# My GSD cake



## GSD MOM (Apr 21, 2010)

Ok so I was going thru my pictures and I found this one. This was my birthday cake from last NOV. My BF got it for me from the dogs. Needless to say my local cake shop is AMAZING!!! I knew you all would love this also so I had to share!!!


----------



## PawsOfAloha (Apr 29, 2010)

Thats an amazing cake! I thought about trying to make a cake the shape of a GSDs head, but I had no idea where to start.


----------



## GSD MOM (Apr 21, 2010)

PawsOfAloha said:


> Thats an amazing cake! I thought about trying to make a cake the shape of a GSDs head, but I had no idea where to start.
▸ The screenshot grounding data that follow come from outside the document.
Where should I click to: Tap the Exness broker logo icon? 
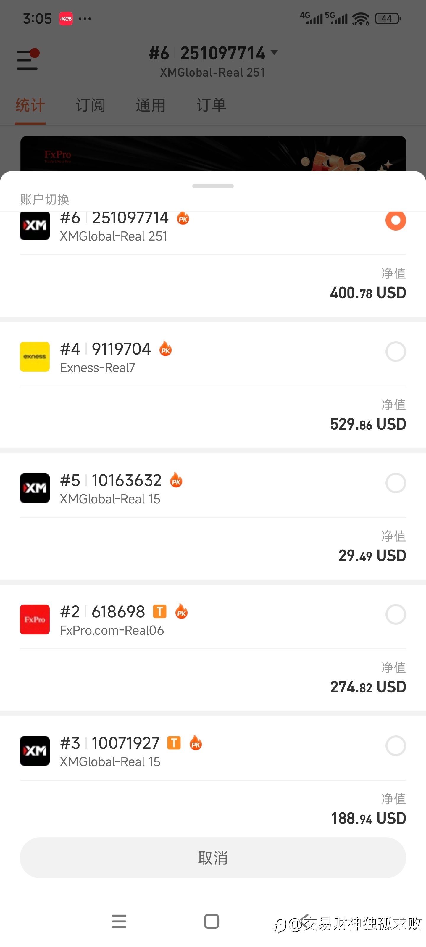click(35, 357)
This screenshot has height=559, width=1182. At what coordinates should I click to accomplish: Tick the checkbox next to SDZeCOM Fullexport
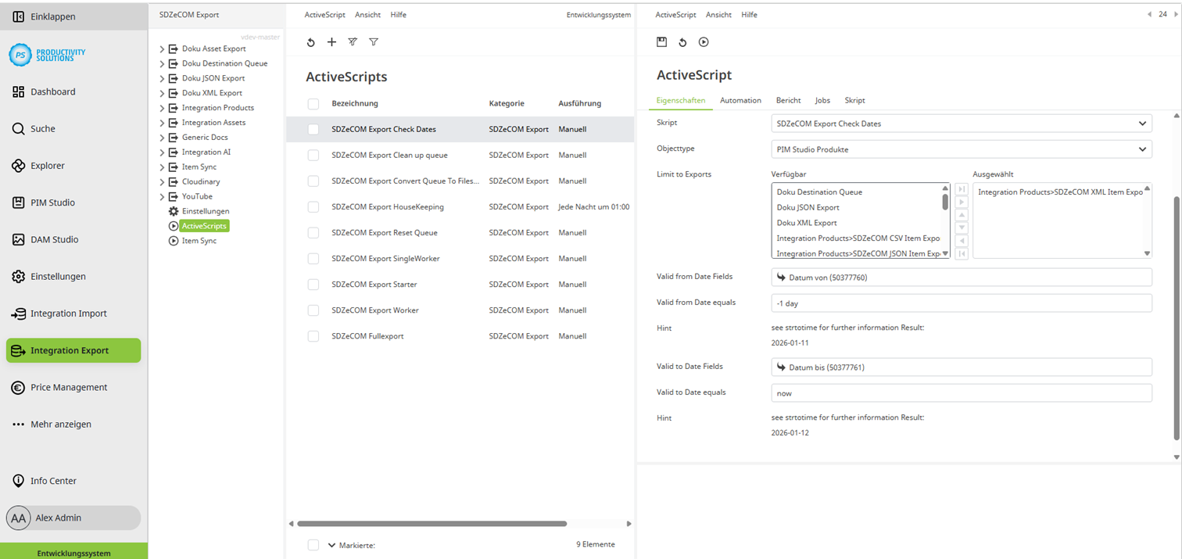point(313,335)
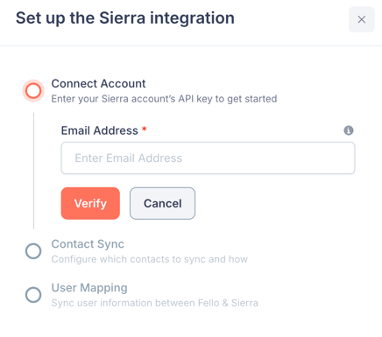The width and height of the screenshot is (382, 337).
Task: Click the dialog title Set up the Sierra integration
Action: pos(125,18)
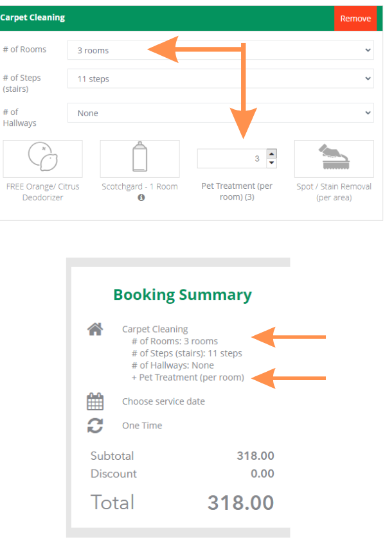Open the # of Hallways dropdown
385x542 pixels.
pos(220,113)
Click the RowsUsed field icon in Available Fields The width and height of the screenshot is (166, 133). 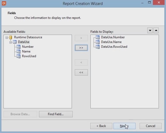tap(19, 56)
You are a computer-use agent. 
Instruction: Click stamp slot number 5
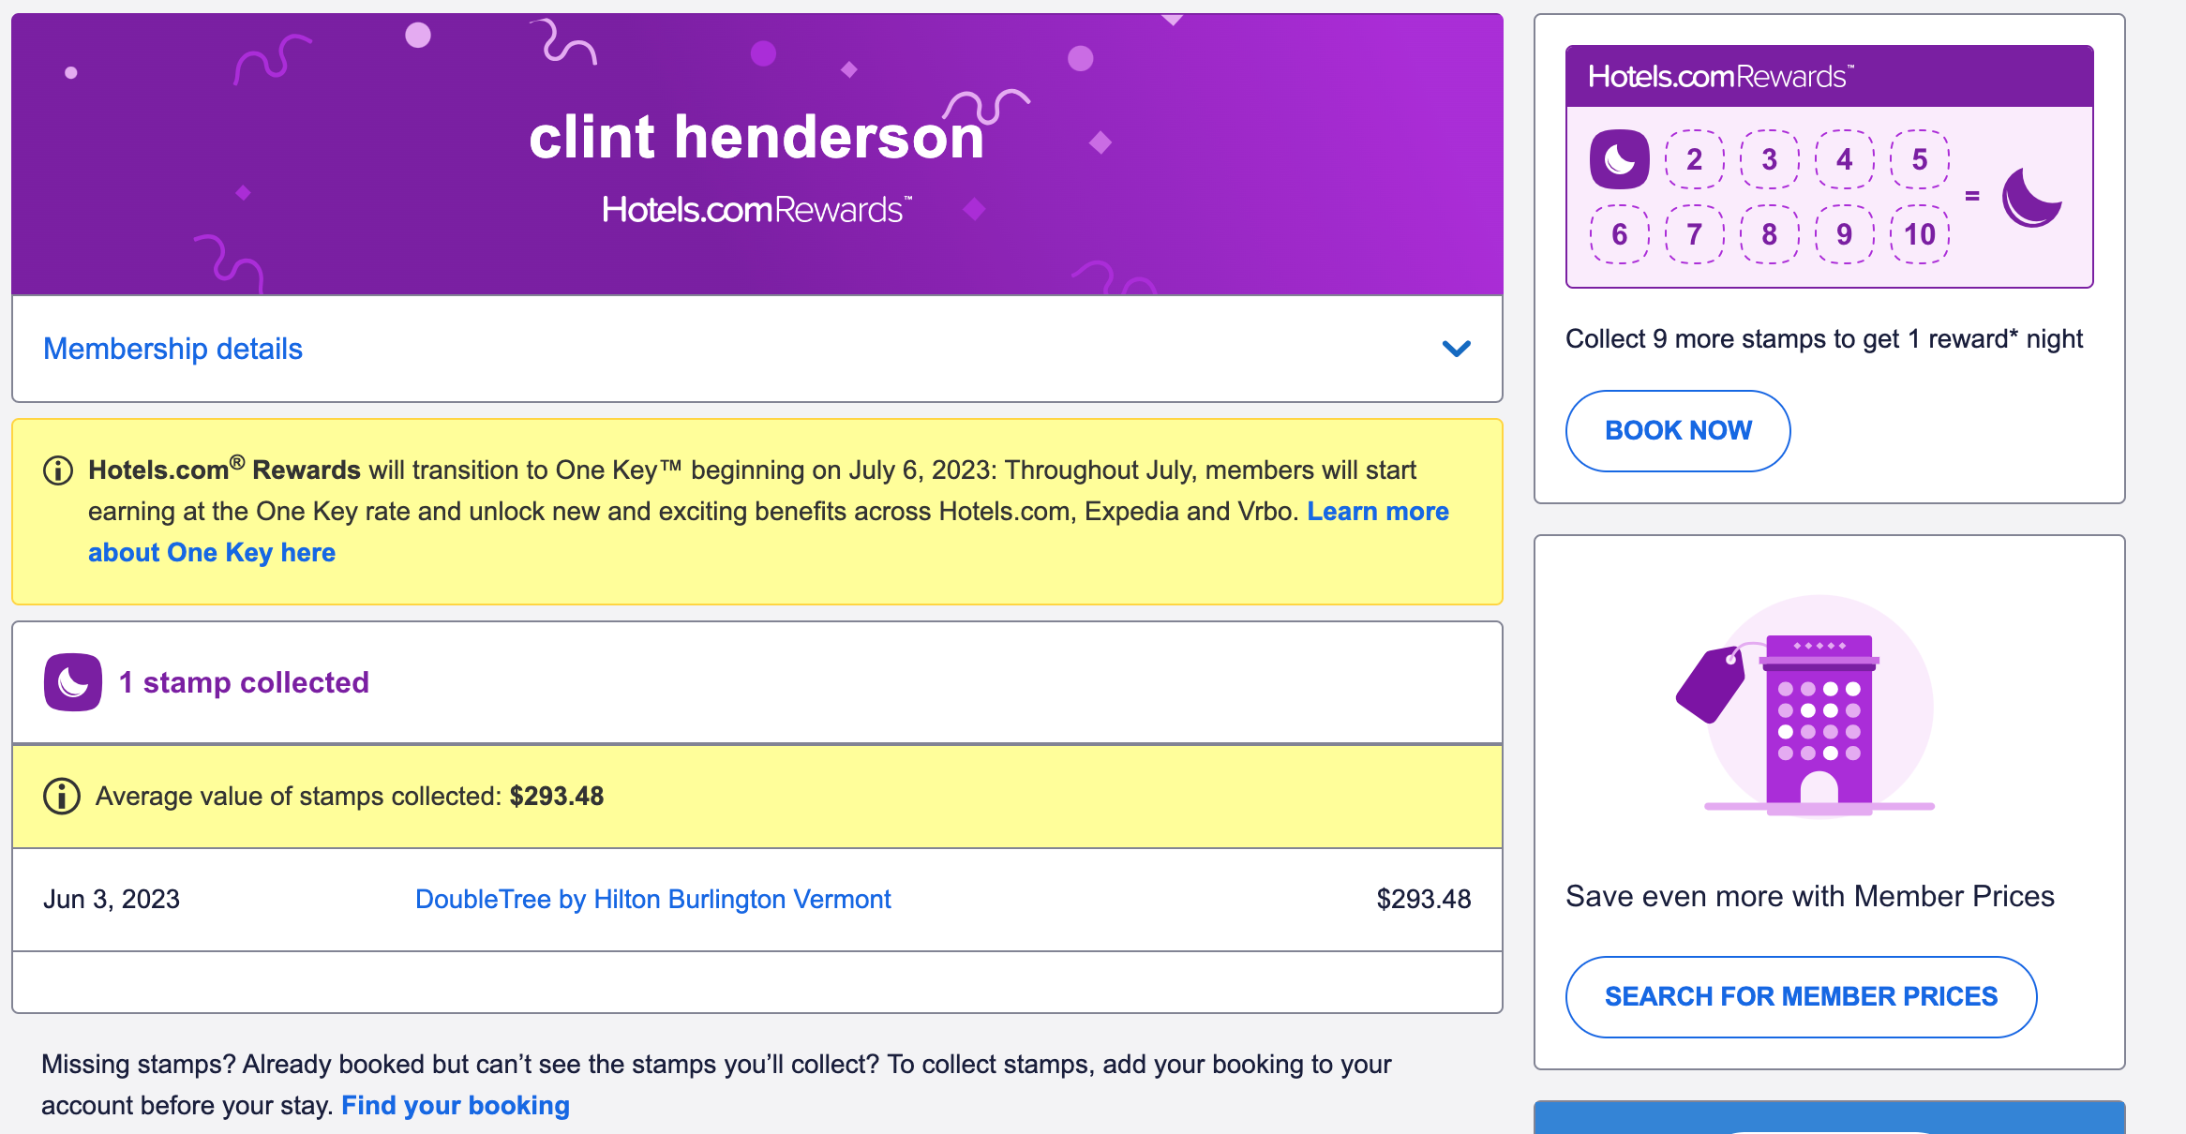pyautogui.click(x=1918, y=159)
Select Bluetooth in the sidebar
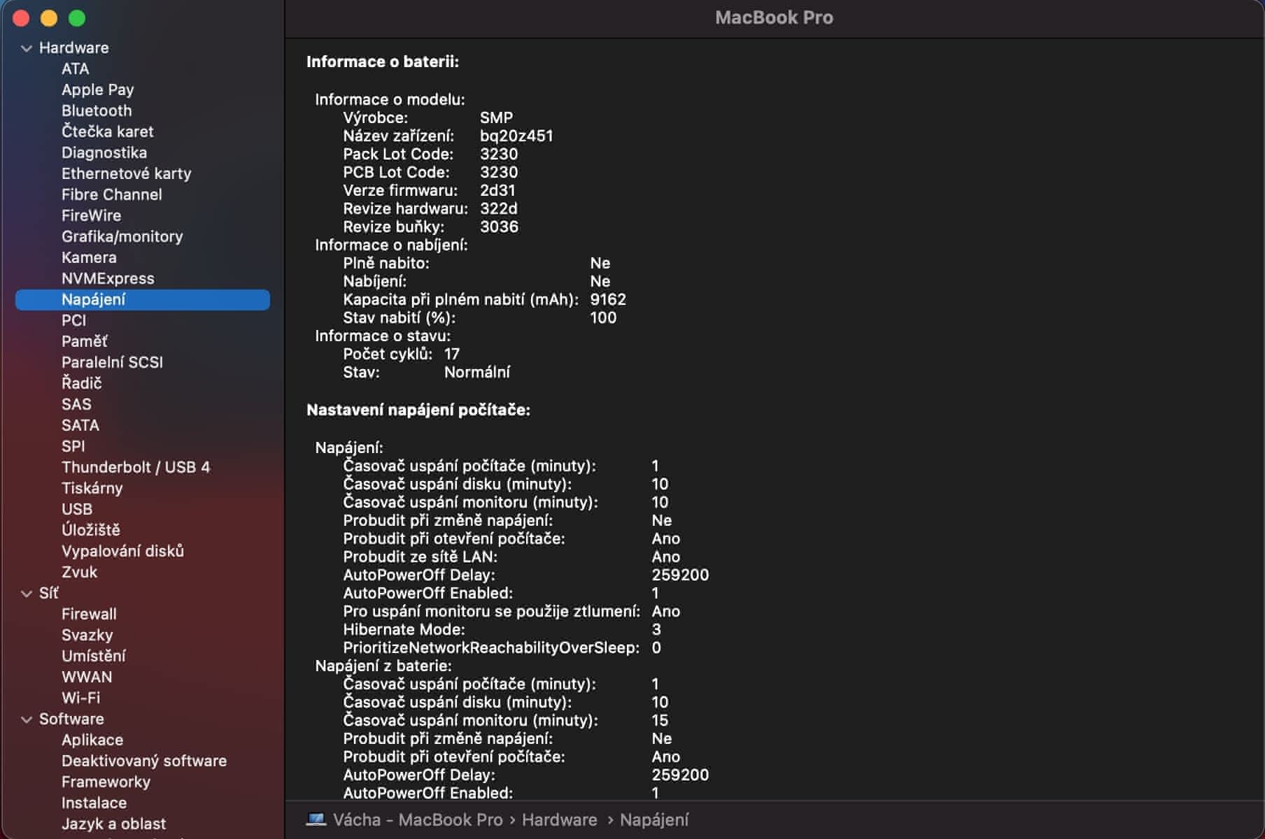Viewport: 1265px width, 839px height. coord(97,110)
OMG me either!! It would be so cute though..


----------



## sagelfn (Aug 13, 2009)

that is so cute!


----------



## emjworks05 (May 30, 2008)

That is really cute, they did an awesome job!


----------



## AvaLaRue (Apr 4, 2010)

wow they did a great job! That's awesome looking!


----------



## bianca (Mar 28, 2010)

Wow that is so cool! What a thoughtful BF you have


----------



## GSD MOM (Apr 21, 2010)

bianca said:


> Wow that is so cool! What a thoughtful BF you have


 
I know... He's good to me!! Most of the of the time!! haha


----------



## Trina (Sep 11, 2009)

That is an amazing cake! What a great idea, kudos to your BF! How will he top that for your next birthday?


----------



## mjbgsd (Jun 29, 2004)

That is one amazing cake!!


----------



## VaBeachFamily (Apr 12, 2005)

Hm... I know.. Wilton needs to make a German Shepherd cake pan.. they have the candy molds, but plastic wouldn't work in baking... maybe I will look into that


----------



## GSD MOM (Apr 21, 2010)

You let me know if you find one!!! haha. I would love that.


----------